Consequently, Bowen now has to put together something approaching a mini-budget in the remaining weeks leading up the federal election. The Treasurer is expected to release an economic update in coming days that will update the current state of the budget deficit. Bowen has said that he remains committed to the government's mythical surplus target. “If you are returning to surplus, and you have a reduction in revenue, then there are decisions that need to be made responsibly to get to surplus,” he said on ABC 24 yesterday afternoon. Given this, the statement is expected to include some new spending cuts to help pay for Rudd's new spending and the ongoing weakness in taxation receipts.

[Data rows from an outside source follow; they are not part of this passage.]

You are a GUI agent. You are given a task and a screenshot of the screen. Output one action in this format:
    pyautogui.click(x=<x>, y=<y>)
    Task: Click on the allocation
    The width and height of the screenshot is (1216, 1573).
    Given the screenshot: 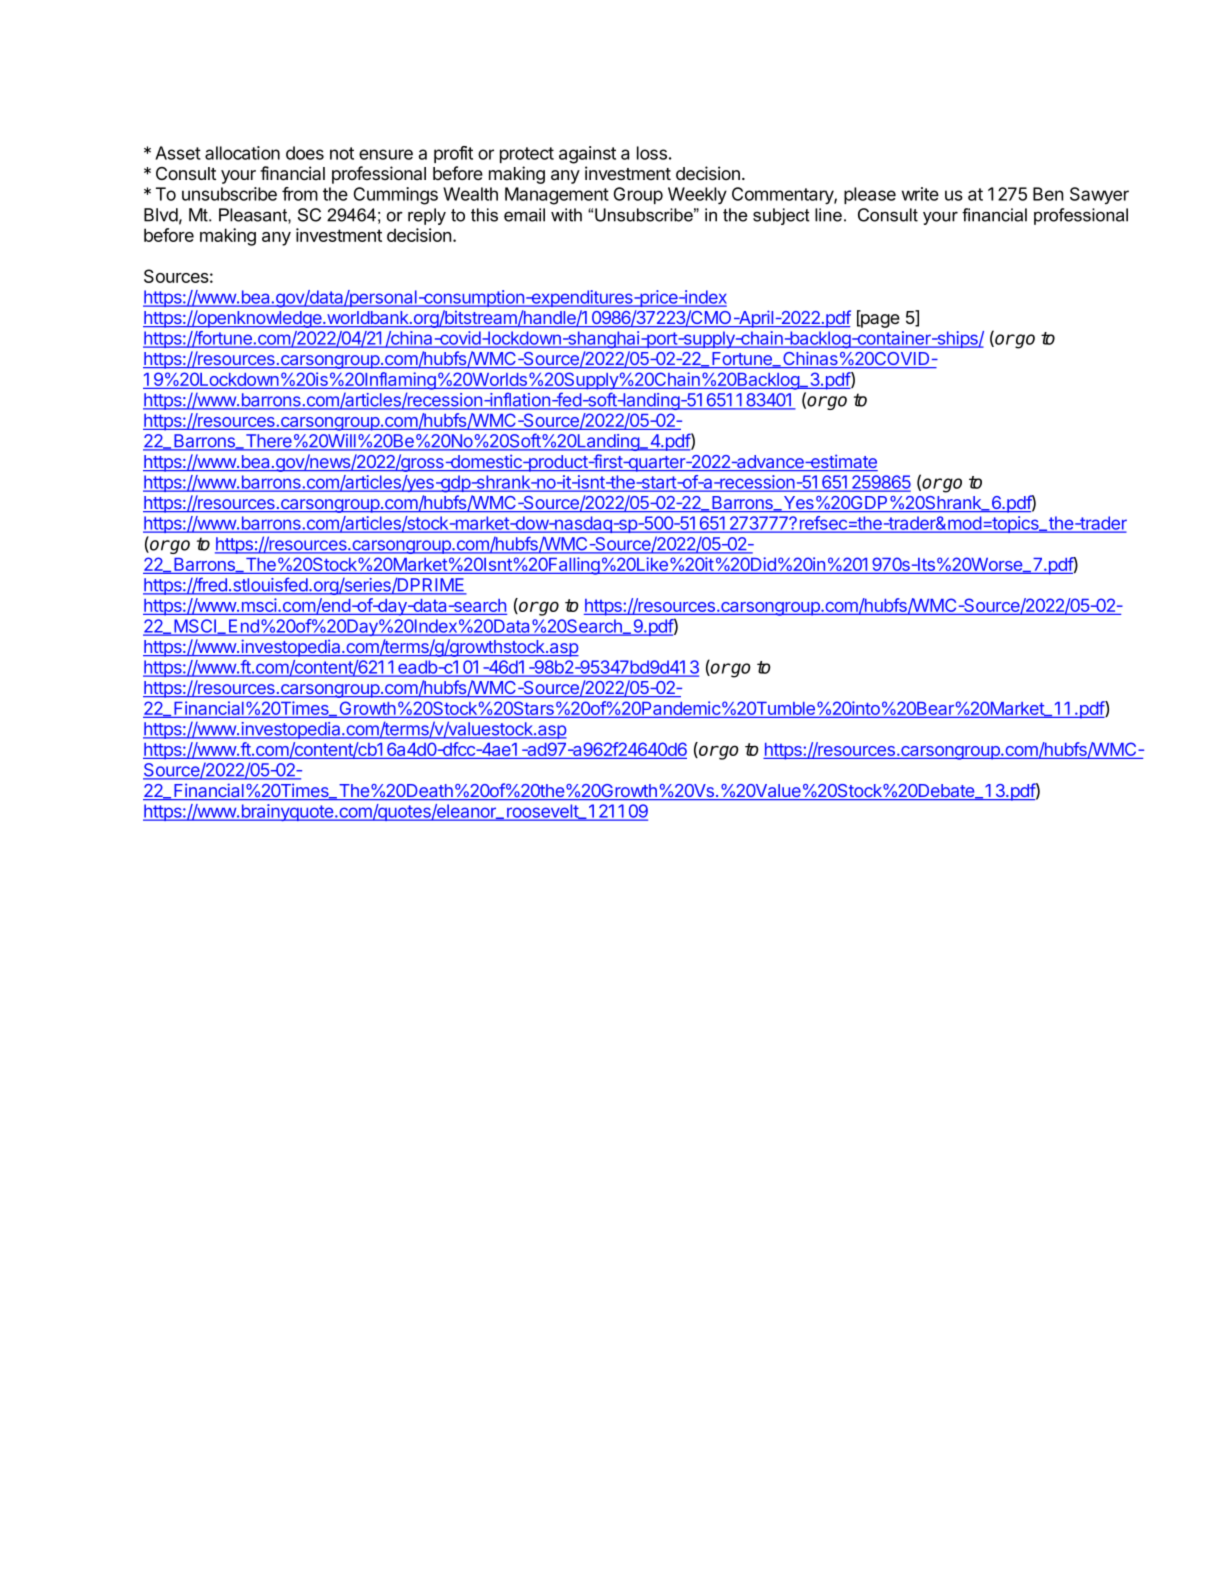 What is the action you would take?
    pyautogui.click(x=242, y=153)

Bowen might not be missing his previous responsibilities as Immigration minister, but that doesn't mean his current duties are any less onerous. The Treasurer is between a rock and a hard place, with little fat left to cut from federal spending, and not enough revenue flowing into ATO coffers. Further deep cuts to government spending might seriously jeopardise economic growth, which is itself trending down as the massive mining investment boom ends. The government might need another $20 billion over three years to reach its target of a 2015-16 surplus. As ANZ economist Cherelle Murphy told the ABC's The Business last night, that equates to roughly $7 billion a year. “That's worth about 0.4, 0.5 per cent of GDP, its a fairly substantial number.”
Perhaps that's why some of Bowen's colleagues are looking for easy “announceables” that will make headline and save money at the same time. Kate Ellis and Bill Shorten have reportedly taken a proposal to the Expenditure Review Committee for a “boot camp” style policy for unemployed youth, which would, according to Shorten, “provide motivation, focus and employment skills for young jobseekers.” They would also provide some extra money that could be allocated out of current Job Services Australia providers to pay for reinstating benefits to single mothers. The proposal has yet to go to cabinet, but it is of a piece with recent Rudd Government announcements: long on populism, short on substance.
The lurch to the right that Rudd warned about after being deposed in 2010 has so far worked a treat in dialling back Tony Abbott's electoral prospects. But should Labor win re-election, the rush towards populism that currently characterises Labor's policy-making is storing up plenty of trouble for a third term.